__TASK DETAILS__
Return all of the entries below word for word, keeping every line unchanged and in the same order.

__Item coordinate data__

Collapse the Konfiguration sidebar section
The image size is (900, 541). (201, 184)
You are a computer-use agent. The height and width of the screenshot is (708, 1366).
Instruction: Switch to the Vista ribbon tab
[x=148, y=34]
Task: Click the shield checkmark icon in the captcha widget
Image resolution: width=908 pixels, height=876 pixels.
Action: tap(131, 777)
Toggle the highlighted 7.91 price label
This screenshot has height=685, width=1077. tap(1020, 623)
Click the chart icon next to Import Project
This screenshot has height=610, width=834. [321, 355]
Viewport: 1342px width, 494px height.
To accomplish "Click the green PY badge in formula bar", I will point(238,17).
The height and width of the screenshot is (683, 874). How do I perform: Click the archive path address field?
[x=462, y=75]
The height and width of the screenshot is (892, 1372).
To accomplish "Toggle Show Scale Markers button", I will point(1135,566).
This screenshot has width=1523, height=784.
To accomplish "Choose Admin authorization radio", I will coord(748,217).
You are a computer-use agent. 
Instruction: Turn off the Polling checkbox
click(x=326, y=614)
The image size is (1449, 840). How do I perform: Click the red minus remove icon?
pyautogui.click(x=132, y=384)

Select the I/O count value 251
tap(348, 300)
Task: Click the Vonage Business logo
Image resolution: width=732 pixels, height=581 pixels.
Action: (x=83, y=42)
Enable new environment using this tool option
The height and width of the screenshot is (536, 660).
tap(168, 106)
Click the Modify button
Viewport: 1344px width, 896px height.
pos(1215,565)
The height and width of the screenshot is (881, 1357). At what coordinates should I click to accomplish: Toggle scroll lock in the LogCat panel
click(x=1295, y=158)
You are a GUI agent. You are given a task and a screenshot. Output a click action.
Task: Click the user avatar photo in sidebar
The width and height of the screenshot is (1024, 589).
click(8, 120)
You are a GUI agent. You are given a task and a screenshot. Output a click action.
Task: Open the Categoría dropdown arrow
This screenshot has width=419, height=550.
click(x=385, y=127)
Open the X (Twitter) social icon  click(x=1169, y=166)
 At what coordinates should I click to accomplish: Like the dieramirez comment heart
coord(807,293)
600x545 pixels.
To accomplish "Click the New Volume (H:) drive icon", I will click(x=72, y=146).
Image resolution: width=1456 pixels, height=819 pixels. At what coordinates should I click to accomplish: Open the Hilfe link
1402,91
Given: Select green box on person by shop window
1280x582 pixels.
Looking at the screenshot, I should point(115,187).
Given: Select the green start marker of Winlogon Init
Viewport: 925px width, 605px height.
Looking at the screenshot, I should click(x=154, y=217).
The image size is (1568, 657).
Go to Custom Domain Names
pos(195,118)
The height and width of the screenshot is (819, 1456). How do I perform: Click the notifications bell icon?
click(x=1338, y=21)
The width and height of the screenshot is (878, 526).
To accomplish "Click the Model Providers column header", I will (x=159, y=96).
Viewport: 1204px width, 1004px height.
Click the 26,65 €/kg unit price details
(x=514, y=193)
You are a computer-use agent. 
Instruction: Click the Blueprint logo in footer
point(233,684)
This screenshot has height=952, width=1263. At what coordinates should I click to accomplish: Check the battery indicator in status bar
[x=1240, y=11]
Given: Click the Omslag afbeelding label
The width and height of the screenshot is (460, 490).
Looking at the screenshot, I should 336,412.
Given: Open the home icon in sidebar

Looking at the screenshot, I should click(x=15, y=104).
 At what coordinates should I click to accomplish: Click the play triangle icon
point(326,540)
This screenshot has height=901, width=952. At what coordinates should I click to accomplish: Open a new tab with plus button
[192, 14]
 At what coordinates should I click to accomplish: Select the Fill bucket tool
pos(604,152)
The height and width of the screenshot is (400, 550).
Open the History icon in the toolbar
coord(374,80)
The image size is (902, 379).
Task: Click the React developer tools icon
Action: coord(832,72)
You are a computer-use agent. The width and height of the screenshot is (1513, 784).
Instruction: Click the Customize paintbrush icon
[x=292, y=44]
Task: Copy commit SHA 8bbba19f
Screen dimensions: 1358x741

__THE RESULT__
Collapse the Konfiguration sidebar section
The image size is (900, 541). (201, 184)
You are a computer-use agent. The height and width of the screenshot is (708, 1366).
Instruction: Switch to the Vista ribbon tab
[x=148, y=34]
Task: Click the shield checkmark icon in the captcha widget
Image resolution: width=908 pixels, height=876 pixels.
Action: tap(131, 777)
Toggle the highlighted 7.91 price label
This screenshot has height=685, width=1077. tap(1020, 623)
Click the chart icon next to Import Project
This screenshot has height=610, width=834. [321, 355]
Viewport: 1342px width, 494px height.
To accomplish "Click the green PY badge in formula bar", I will point(238,17).
The height and width of the screenshot is (683, 874). How do I perform: Click the archive path address field?
[x=462, y=75]
The height and width of the screenshot is (892, 1372).
To accomplish "Toggle Show Scale Markers button", I will point(1135,566).
This screenshot has width=1523, height=784.
To accomplish "Choose Admin authorization radio", I will coord(748,217).
You are a computer-use agent. 
Instruction: Turn off the Polling checkbox
click(x=326, y=614)
The image size is (1449, 840). How do I perform: Click the red minus remove icon?
pyautogui.click(x=132, y=384)

Select the I/O count value 251
tap(348, 300)
Task: Click the Vonage Business logo
Image resolution: width=732 pixels, height=581 pixels.
Action: (x=83, y=42)
Enable new environment using this tool option
The height and width of the screenshot is (536, 660).
tap(168, 106)
Click the Modify button
Viewport: 1344px width, 896px height.
pos(1215,565)
The height and width of the screenshot is (881, 1357). At what coordinates should I click to accomplish: Toggle scroll lock in the LogCat panel
click(x=1295, y=158)
You are a GUI agent. You are given a task and a screenshot. Output a click action.
Task: Click the user avatar photo in sidebar
The width and height of the screenshot is (1024, 589).
click(8, 120)
You are a GUI agent. You are given a task and a screenshot. Output a click action.
Task: Open the Categoría dropdown arrow
This screenshot has width=419, height=550.
click(x=385, y=127)
Open the X (Twitter) social icon  click(x=1169, y=166)
 At what coordinates should I click to accomplish: Like the dieramirez comment heart
coord(807,293)
600x545 pixels.
To accomplish "Click the New Volume (H:) drive icon", I will click(x=72, y=146).
Image resolution: width=1456 pixels, height=819 pixels. At what coordinates should I click to accomplish: Open the Hilfe link
1402,91
Given: Select green box on person by shop window
1280x582 pixels.
Looking at the screenshot, I should point(115,187).
Given: Select the green start marker of Winlogon Init
Viewport: 925px width, 605px height.
Looking at the screenshot, I should click(x=154, y=217).
The image size is (1568, 657).
Go to Custom Domain Names
pos(195,118)
The height and width of the screenshot is (819, 1456). How do I perform: Click the notifications bell icon?
click(x=1338, y=21)
The width and height of the screenshot is (878, 526).
To accomplish "Click the Model Providers column header", I will (x=159, y=96).
Viewport: 1204px width, 1004px height.
Click the 26,65 €/kg unit price details
(x=514, y=193)
You are a computer-use agent. 
Instruction: Click the Blueprint logo in footer
point(233,684)
This screenshot has height=952, width=1263. At what coordinates should I click to accomplish: Check the battery indicator in status bar
[x=1240, y=11]
Given: Click the Omslag afbeelding label
The width and height of the screenshot is (460, 490).
Looking at the screenshot, I should 336,412.
Given: Open the home icon in sidebar

Looking at the screenshot, I should click(x=15, y=104).
 At what coordinates should I click to accomplish: Click the play triangle icon
point(326,540)
This screenshot has height=901, width=952. At what coordinates should I click to accomplish: Open a new tab with plus button
[192, 14]
 At what coordinates should I click to accomplish: Select the Fill bucket tool
pos(604,152)
The height and width of the screenshot is (400, 550).
Open the History icon in the toolbar
coord(374,80)
The image size is (902, 379).
Task: Click the React developer tools icon
Action: coord(832,72)
You are a computer-use agent. The width and height of the screenshot is (1513, 784).
Instruction: Click the Customize paintbrush icon
[x=292, y=44]
Task: Copy commit SHA 8bbba19f
Screen dimensions: 1358x741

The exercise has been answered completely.